AAT Tutor

Fizzbang Registered Posts: 11 Regular contributor ⭐ 😼 ⭐
I might have an opportunity of becoming an AAT tutor, I have been asked what levels I am able to teach.
I am a full member with no further quals, am I able to teach levels 2, 3 & 4, or just 2 & 3?

I would be grateful if someone could advise me on this.

Many thanks


  • Jo Clark
    Jo Clark Registered Posts: 2,525
    What an exciting opportunity :o

    Is this at a local college/adult ed?

    I'm not sure what the answer is. I guess you could teach all levels if you feel confident enough. Has the prospective employer not told you what qualifications/experience they require you to have? You may want to consider studying PTLLS to help with class planning etc.

    Good luck.

    JC :o
    ~ An investment in knowledge always pays the best interest ~
    Benjamin Franklin
  • Fizzbang
    Fizzbang Registered Posts: 11 Regular contributor ⭐ 😼 ⭐
    Very exciting!

    Yes it is at a local college, they asked me if I could teach all levels so I am bit confused. Dont ask me why but I am under the impression that you need to be qualified one level above to what you can teach. For instance AAT qual can teach to level 3, CIMA/ACCA or other you can teach level 4 but not 100% sure.
  • Nps
    Nps Registered Posts: 782
    I would assume you'd need a teaching qualification (PGCE or PTLLS). Knowing a subject and having the skills to teach it are 2 completely different things. I have a low level teaching qualification (not even sure if it's recognised outside of my previous employment) but quite often, tutors have no prior knowledge of the subjects they teach (ie. given a new policy, computer system, Act of Parliament etc, and told to read it, digest it and then teach a class about it the following day).

    Without any formal teaching qualifications, you'd have no knowledge of the scientifically proven different ways that people learn, the psychology of learning, how to assess progress, class planning etc etc. It's really not as simple as just passing on your own knowledge, the actual teaching is a whole subject in itself.

    I'm imagining that if I was a student, and had paid money for a course, I'd be a bit miffed if I found out that the tutor had no teaching qualifications unless it was clear that they were a naturally gifted teacher.

    I've looked into the PTLLS course myself, and the courses are fairly short and not that expensive in the whole scheme of things.
  • Fizzbang
    Fizzbang Registered Posts: 11 Regular contributor ⭐ 😼 ⭐
    Thank you Nps1976 for your reply,

    I am fully aware that teaching qualifications are needed and these will be on my to do list as these qualifications require teaching hours, so I wouldn't be able to pass these before hand!

    I can do better than imagine!
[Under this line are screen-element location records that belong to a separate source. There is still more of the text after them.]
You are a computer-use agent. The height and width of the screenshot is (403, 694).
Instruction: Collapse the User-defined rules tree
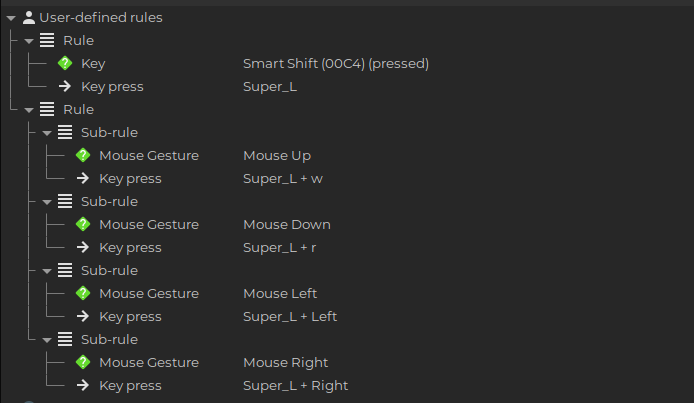[x=11, y=18]
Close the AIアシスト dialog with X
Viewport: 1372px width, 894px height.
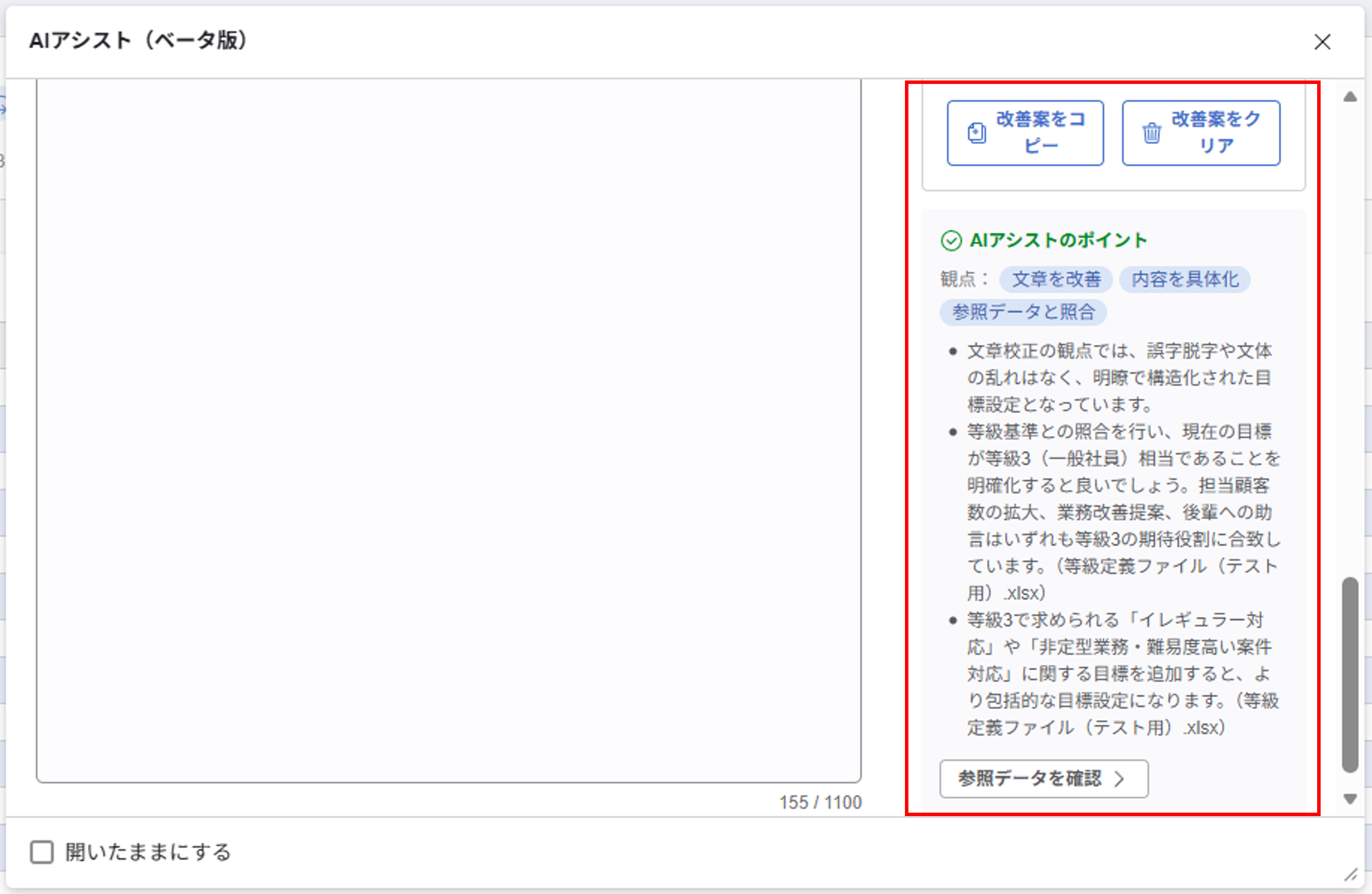point(1322,42)
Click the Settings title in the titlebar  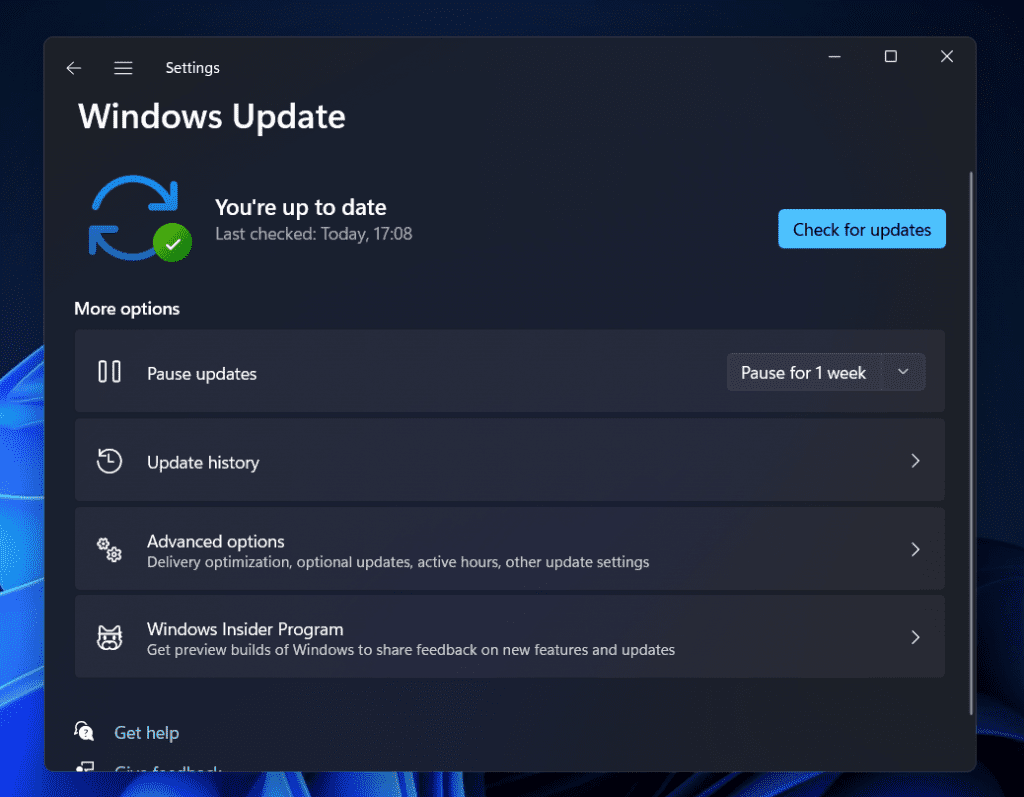click(192, 67)
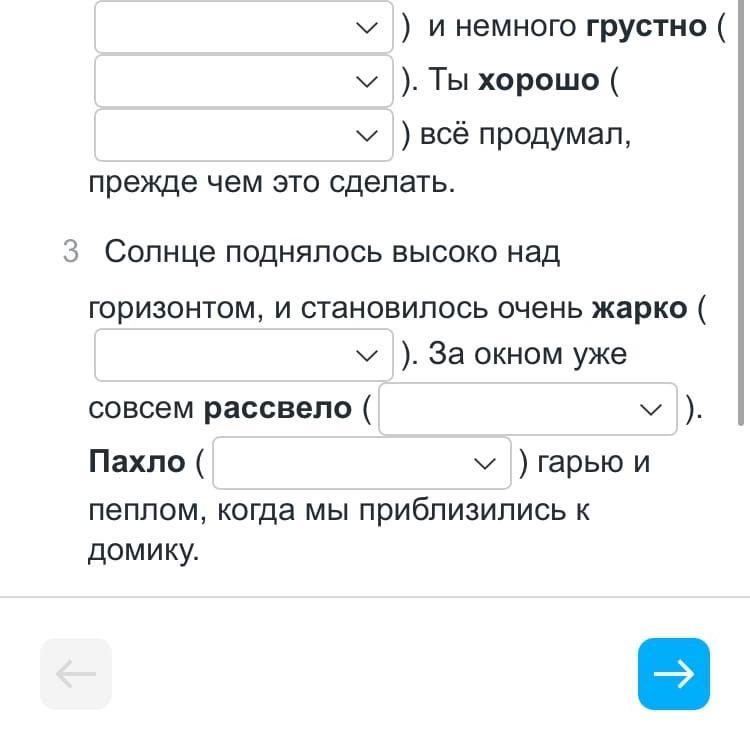Expand the answer dropdown for "хорошо"
The image size is (750, 750).
click(x=240, y=134)

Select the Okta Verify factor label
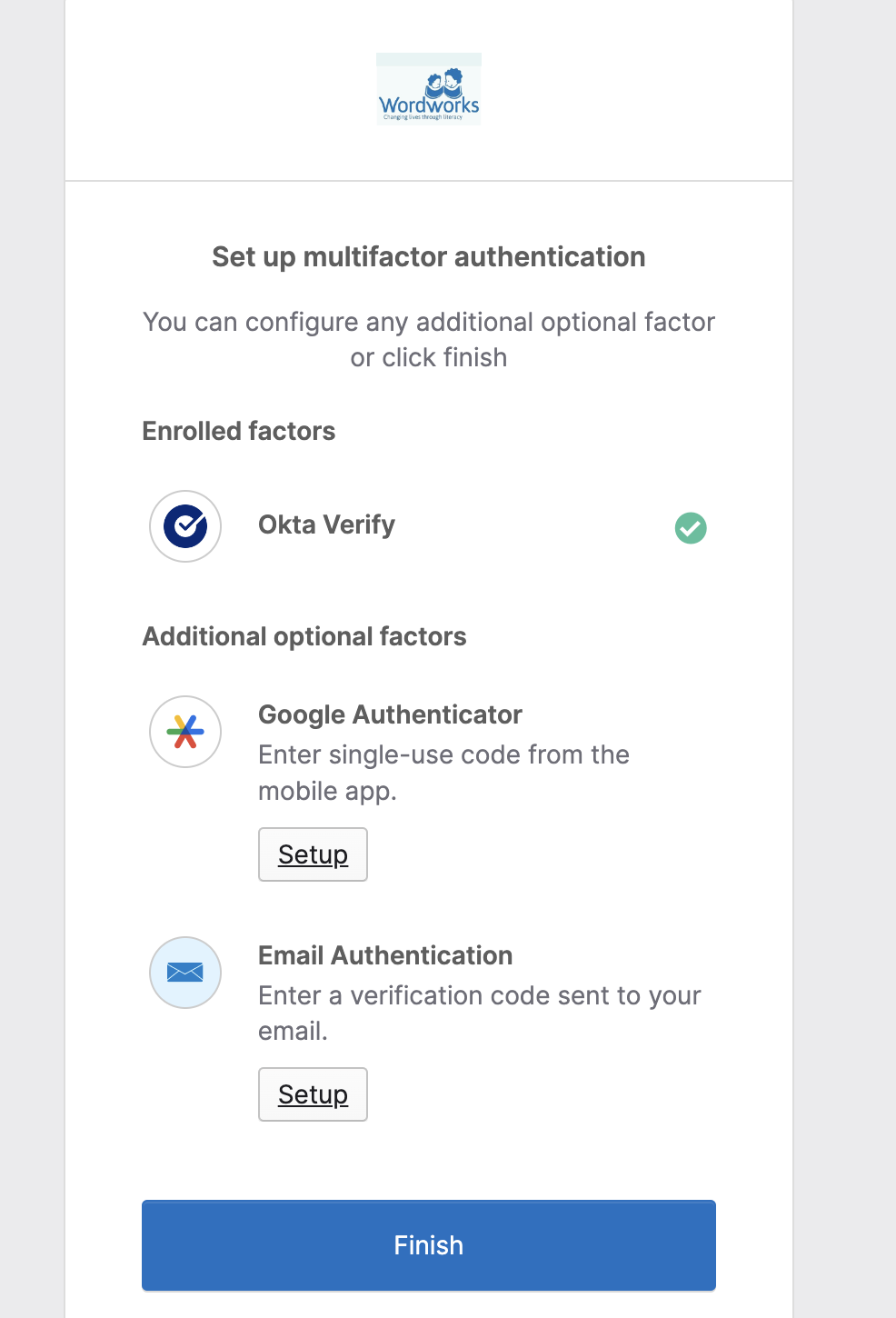(326, 524)
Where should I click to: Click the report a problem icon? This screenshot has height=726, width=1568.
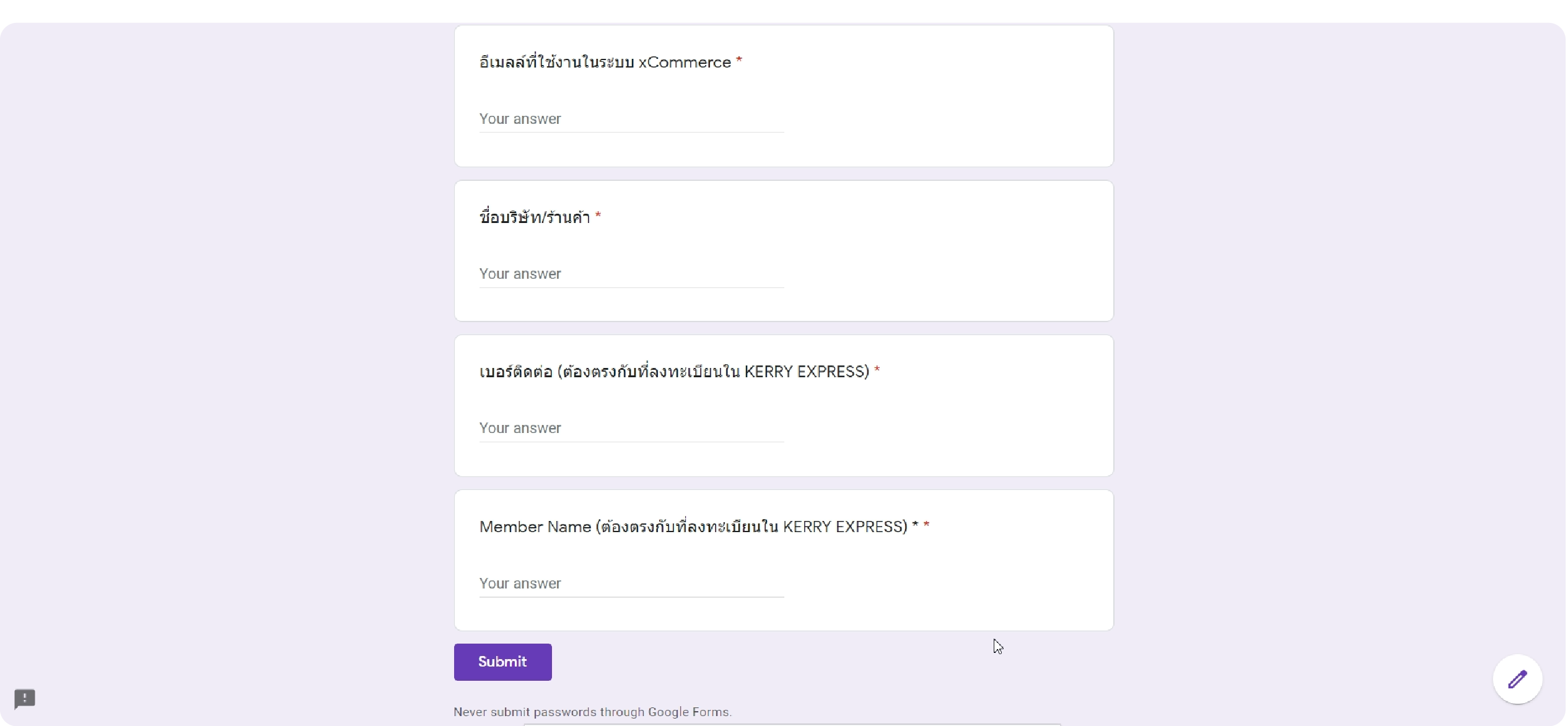point(25,699)
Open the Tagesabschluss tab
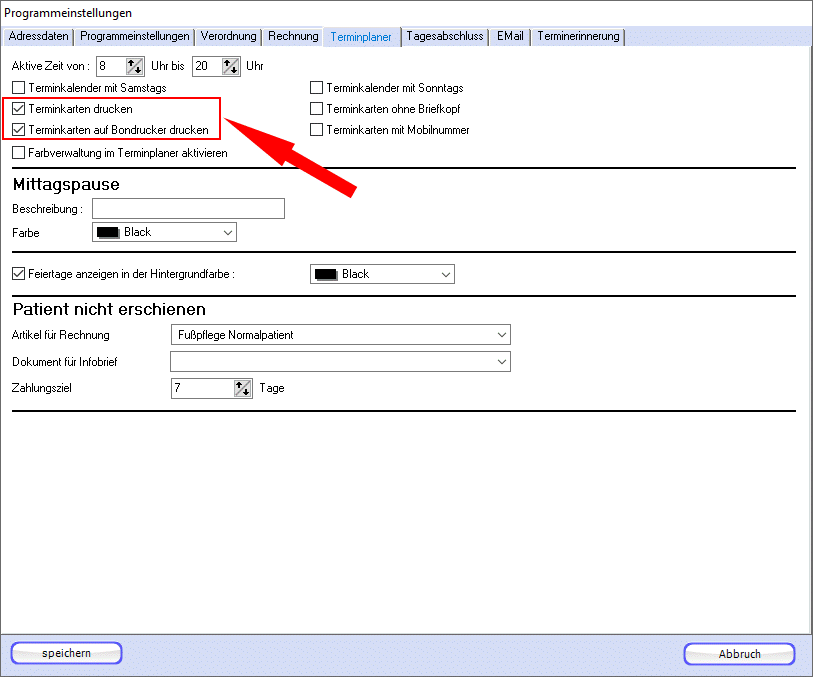This screenshot has height=677, width=813. (445, 37)
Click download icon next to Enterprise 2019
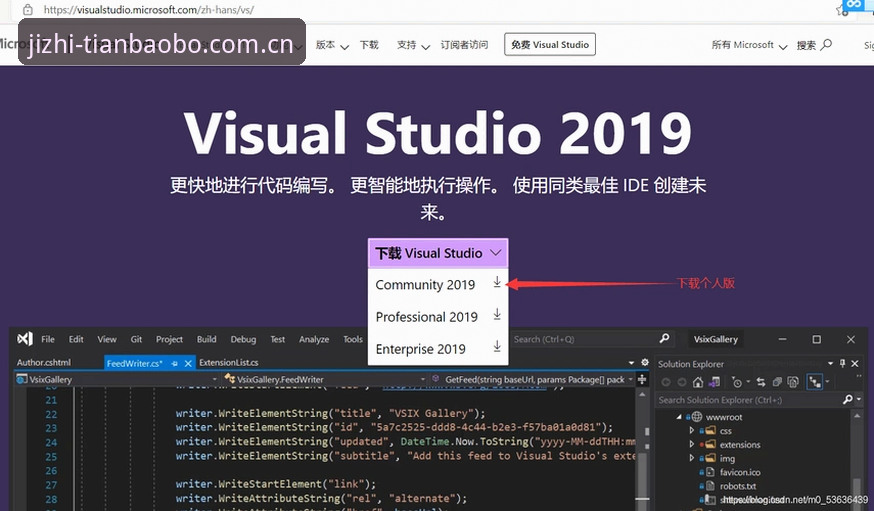 [x=497, y=347]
I have been a student, paid money for a course and was more than a bit miffed to find out that the tutor had no subject qualification and real life experiences to share but had teaching qualification instead just reading from a book/powerpoint presentation, I could have done that at home for free!

    I on the other hand have been a full member since 2006 and have 12 year real life experiences under my belt ranging from bookkeeping to management accounts!

    I would also like to point out that I have tutored level 2 for a short period of time, I also had Ofsted sit in on one of my lessons and I received very good feedback on my course planning and the delivery of the lesson engaging all students (and I had a mixed bag of learners too).
  • wabisabi
    wabisabi Registered Posts: 130 💫 🐯 💫
    Hi Fizzbang

    I don't know if it's of any help, but I work in a large FE college, and it's very common for someone with substantial industry experience to be given a contract on condition that they work towards their teaching qualification while in post.

    You don't need any teaching hours for PTLLS - you do three 'microteaches' to classmates over about 12 weeks. I think you need 30 or 40 hours for CTLLS but you would easily make these up if you were in a teaching post.

    Where I work the contracts tend to be part-time and / or temporary to start with. FE is no bed of roses, largely due to the changing educational environment and workload, but I think it could be very rewarding.